В плане же социальном предстояло бракоразводное дело в стиле прошлого столетия, и даже не одно, а два. Если Дарья Михайловна, верная этическим принципам русской интеллигенции, согласилась на развод незамедлительно, Лидия Дмитриевна была разведена со своим первым мужем К. С. Шварсалоном, требовавшим передачи детей ему, лишь в 1899 г. Это означало, что у четы, оказавшейся за чертою общественных норм, была еще одна, дополнительная, причина медлить за границей, постоянно меняя место жительства — Франция, Италия, Англия, Швейцария…
Между тем счастье поэта — что и говорить, грешное, однако же выведшее «затворника немоты» из его затвора к мистике общения — постепенно истребляет то, что еще оставалось от его неверия. В автобиографическом письме С. А. Венгерову Вяч. Иванов вспоминал: «Друг через друга нашли мы — каждый себя, и более, чем только себя: я бы сказал, мы обрели Бога». (Других людей к вере приводит страдание; его привело счастье. Если мы этого не поймем, мы ничего не поймем в логике его жизненного пути.) Однако желанию превратить отношения с Зиновьевой-Аннибал в церковный брак препятствовало суровое решение российской консистории. В сходной ситуации оказался, как памятно всем, и старший ровно на десятилетие современник Вяч. Иванова — Василий Розанов. Но дальше все сложилось по-разному. В обоих случаях совесть не была связана приговором консистории, и это можно понять: в конце концов, эту бюрократическую институцию мало кому хотелось отождествлять с Церковью. Однако Розанов и тем паче его вторая, поначалу незаконная жена не были «беспочвенно запредельны»: все переживалось внутри психологически безысходно закрытого российского пространства, с очень подлинной болью, но ведь и с растравой, — как бы сделать самому же себе побольнее, помучительнее. Эта стыдная мука очень по-русски выросла в центральную литературную тему, открывая возможность писательской самореализации.

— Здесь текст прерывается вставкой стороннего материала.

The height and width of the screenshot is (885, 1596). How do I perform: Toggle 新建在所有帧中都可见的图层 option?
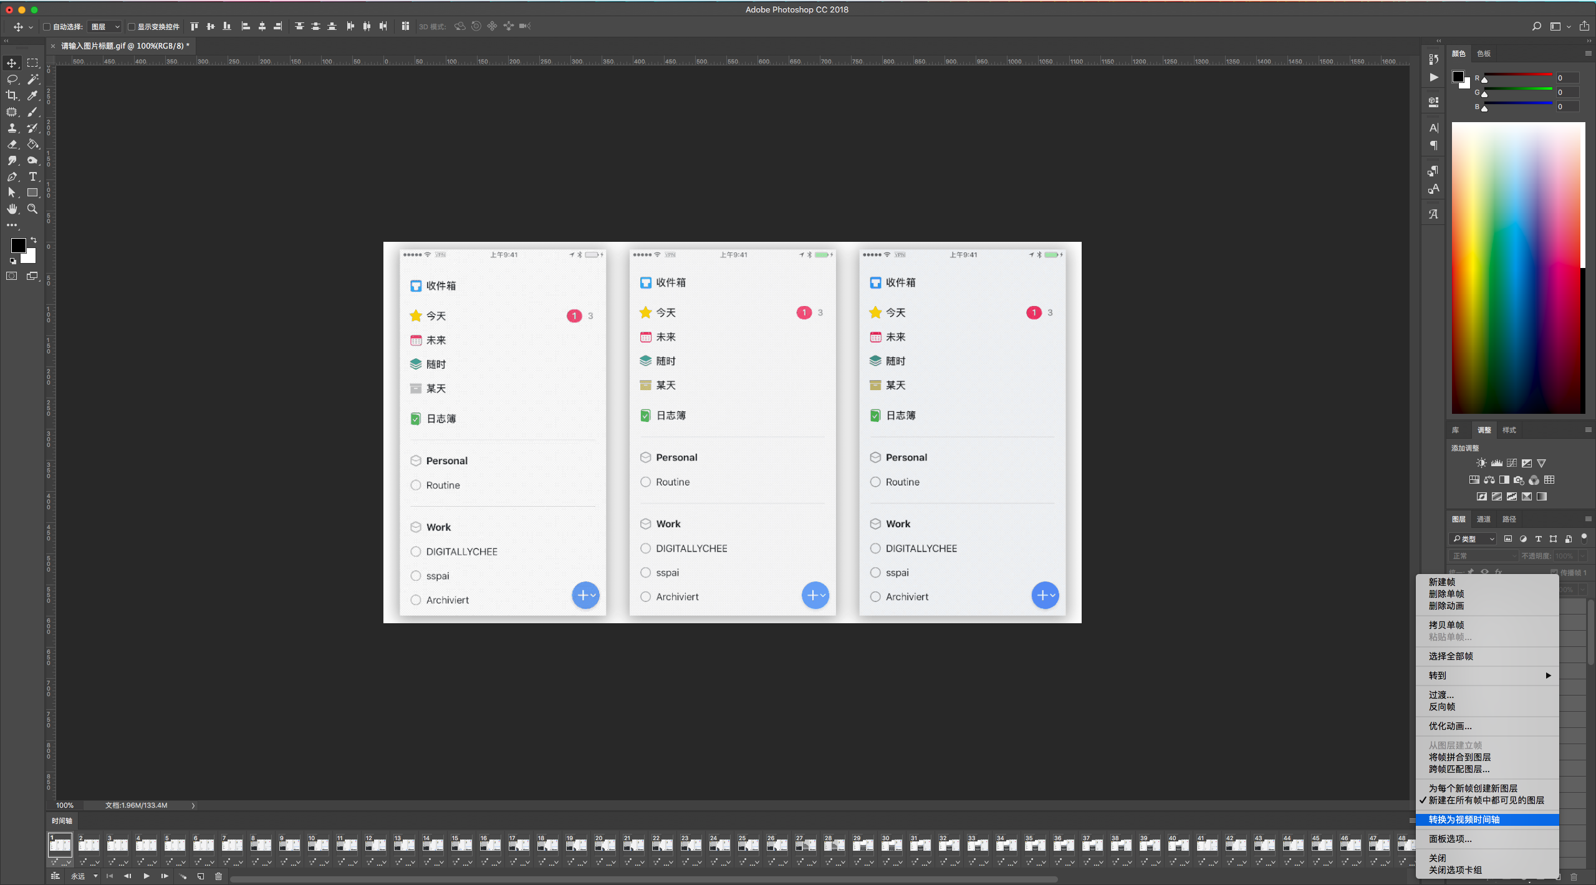1486,800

Тяжба с консисторией, размашисто перерастающая в тяжбу за достоинство «пола» с христианством как верой «людей лунного света», да что там — уж прямо с Самим Христом, ни больше, ни меньше! — подарила незадачливому, «подпольному» экс-провинциалу его темы, его чувство державной власти над словом и над читателем, уготовала ему место так близко к средоточию становящейся новой литературы. Странно подумать, насколько же иначе все было у Вяч. Иванова. Российская консистория, хотя бы и как предмет ненависти, — ах, до чего, до чего все это было далеко от мира вольных скворешниц! Дождавшись развода от К. С. Шварсалона, Вяч. Иванов и Лидия Зиновьева-Аннибал отправились в греческую церковь в итальянском городе Ливорно, где священник не спрашивал желающих обвенчаться, что по этому поводу говорит консистория, — «и где по греческому обычаю им, вместо русских брачных венцов, надели на головы обручи из виноградных лоз, обмотанных белоснежной шерстью ягненка» (О. А. Шор-Дешарт [25]). Эта древняя символика, восходящая к дионисийским культам, купно с греческим языком и греческими напевами богослужения, была для поэта-филэллина, разумеется, дополнительным, нежданным подарком. (Кто хочет, может подивиться, что грешник еще и получил подарок от Провидения, пути Коего неисповедимы; что бывает и так, многие из нас, грешников, могут знать по себе.)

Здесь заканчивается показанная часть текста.